Tony Ryan argues that nuclear power should be put back on the agenda

It is not money that makes the world go round, it’s energy. A nation’s wealth can be crudely measured by energy consumption. The US has five per cent of the world’s population, yet uses 25 per cent of the world’s energy. When we talk about energy, we think of oil and gas. But will it last forever?

Our current dependence on fossil energy is the biggest crisis humanity has faced. We burn oil to feed people; without nitrogen fixation by the Haber-Bosch process 40 per cent of the world’s population would starve, even if we all had an organically-grown vegetarian diet. Current consumption is 20 million fossil years per year. This is not sustainable.

Michael Crichton says, in his latest novel State of fear, that global warming is a myth, but we all know that releasing carbon contributes to the greenhouse effect. He says we shouldn’t waste our time on future energy solutions because some new technology will come along in time - it always has in the past.

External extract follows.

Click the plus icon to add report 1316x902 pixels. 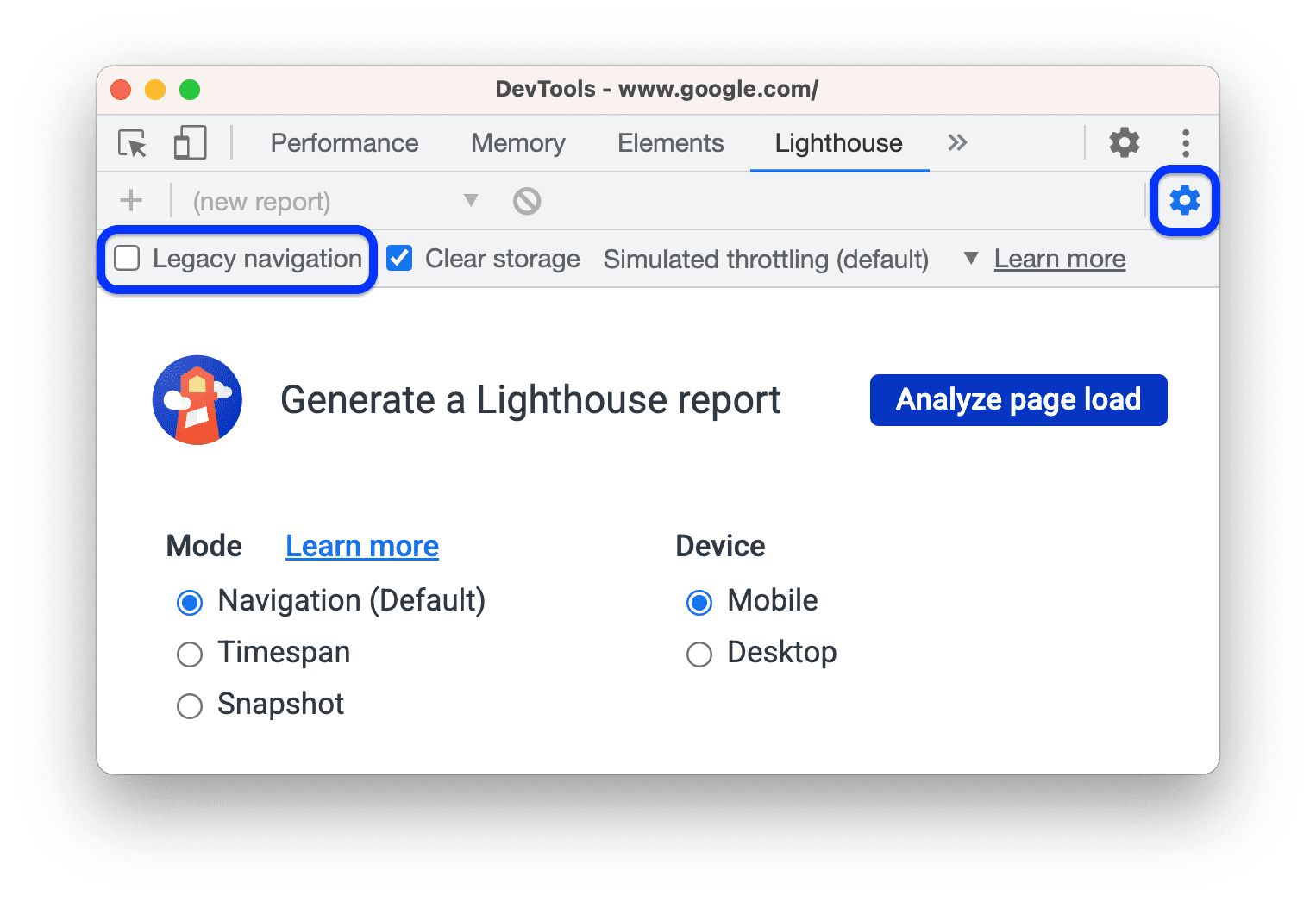pos(131,201)
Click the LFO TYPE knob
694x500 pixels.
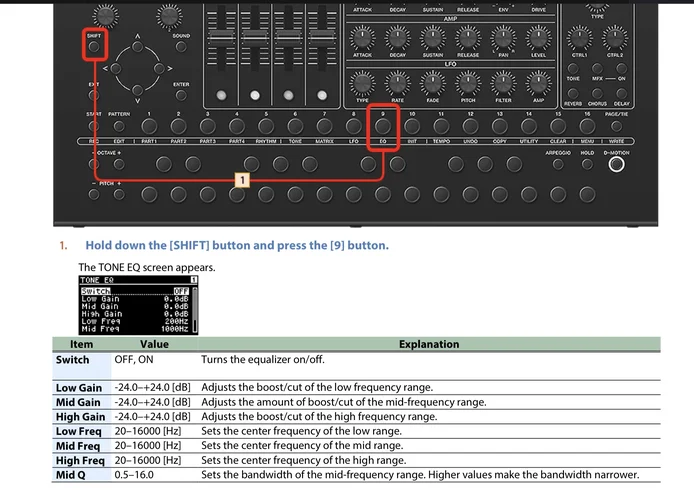click(x=363, y=83)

Having seen how devastating nature can be in the recent tsunami, however, we must be concerned about climate change. Like Pinnochio’s nose, Crichton’s neck grows ever longer but at least that allows him to bury his head in the sand alongside the US government.

One hope for the future is the hydrogen economy but it still needs an energy source. What will we use to generate hydrogen? Can we develop cheap and efficient solar cells to capture energy from the sun? Or will wind and waves be a source of cheap clean power? Will nuclear power ever become acceptable again?

The problem is energy capture and generation. Biomass faces the same problems as fossil fuel, it captures the sun’s energy and releases it on burning carbonaceous matter - the problem of CO2 emissions and global warming remains.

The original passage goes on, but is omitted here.